Media watchdog Free Press is curious as to why the FCC is making such a play for television broadcast spectrum when there are so many other places it could be looking, and while untold millions of people are happily making daily use of television.
Following the FCC’s 12/16/09 open meeting in which it discussed its search for spectrum and again specifically mentioned television, Free Press Policy Director Ben Scott said, “The only aggressive proposal on the table is whether the government should reclaim broadcast television spectrum and repurpose it for broadband. Why are the sacred cows of the telephone, cable, and wireless industry left untouched?”
This follows a report on the subject put out by the same organization entitled “Making the National Broadband Plan Work for America.”
Here is what the authors of the report had to say about spectrum:
“The conditions of this ‘spectrum crisis’ may well be true, but all of the rhetoric in the debate has focused on whether and how quickly the government should reclaim the airwaves allocated to broadcast television and auction them off to wireless companies. There may be a certain logic to phasing out old technologies and encouraging new ones – though we should be careful about pronouncing the death of broadcasting while millions of Americans are still using it. In any event, such a plan would take many years to execute, which gives the FCC time to address a conundrum implicit to the concept of the “spectrum crisis” that has received little attention.

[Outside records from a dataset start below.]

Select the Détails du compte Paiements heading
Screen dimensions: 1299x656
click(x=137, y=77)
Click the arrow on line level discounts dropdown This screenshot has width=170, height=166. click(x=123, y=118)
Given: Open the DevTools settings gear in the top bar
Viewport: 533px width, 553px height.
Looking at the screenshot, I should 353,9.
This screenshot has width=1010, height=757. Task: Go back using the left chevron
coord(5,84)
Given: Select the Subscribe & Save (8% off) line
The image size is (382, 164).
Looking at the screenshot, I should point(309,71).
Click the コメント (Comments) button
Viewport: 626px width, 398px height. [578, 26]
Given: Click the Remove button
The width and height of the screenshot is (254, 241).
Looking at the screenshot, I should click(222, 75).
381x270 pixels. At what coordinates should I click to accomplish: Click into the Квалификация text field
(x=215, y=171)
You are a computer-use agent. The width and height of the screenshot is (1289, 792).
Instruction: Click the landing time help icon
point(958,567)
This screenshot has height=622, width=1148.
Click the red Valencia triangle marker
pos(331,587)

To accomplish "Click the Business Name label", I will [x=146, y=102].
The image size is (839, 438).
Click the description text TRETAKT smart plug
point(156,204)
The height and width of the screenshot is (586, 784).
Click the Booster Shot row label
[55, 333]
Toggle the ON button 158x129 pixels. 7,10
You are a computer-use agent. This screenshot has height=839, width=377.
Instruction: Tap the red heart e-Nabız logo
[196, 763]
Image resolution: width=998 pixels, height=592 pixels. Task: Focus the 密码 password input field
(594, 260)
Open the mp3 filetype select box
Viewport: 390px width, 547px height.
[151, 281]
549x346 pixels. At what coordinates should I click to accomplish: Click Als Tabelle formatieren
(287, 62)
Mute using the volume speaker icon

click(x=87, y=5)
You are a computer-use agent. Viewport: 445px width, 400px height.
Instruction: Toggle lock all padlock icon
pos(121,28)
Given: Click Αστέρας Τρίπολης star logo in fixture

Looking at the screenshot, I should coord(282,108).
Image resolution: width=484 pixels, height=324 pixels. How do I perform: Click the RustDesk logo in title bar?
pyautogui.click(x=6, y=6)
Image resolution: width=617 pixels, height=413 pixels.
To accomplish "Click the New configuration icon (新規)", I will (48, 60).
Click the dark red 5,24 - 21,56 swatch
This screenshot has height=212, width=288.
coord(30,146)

RBR-TVBR observation: Free Press, we didn’t know you cared! Obviously, Free Press, a staunch foe of media consolidation and therefore a frequent critic of broadcasting as it exists today, has shown that it criticizes because it recognizes the value of the medium. If broadcasting wasn’t such an effective and widely used component of the media world, Free Press would probably simply ignore it.
The watchdog also seconds our previously-stated opinion that any proposal involving a second repurposing of television spectrum, hard on the heels of the spectrum giveback that followed the DTV transition, will be neither easy nor timely. There have to be more efficient places to search for spectrum.
A House panel that held a hearing on the topic recently seemed to realize all this. Let’s hope the FCC figures it our real soon as well.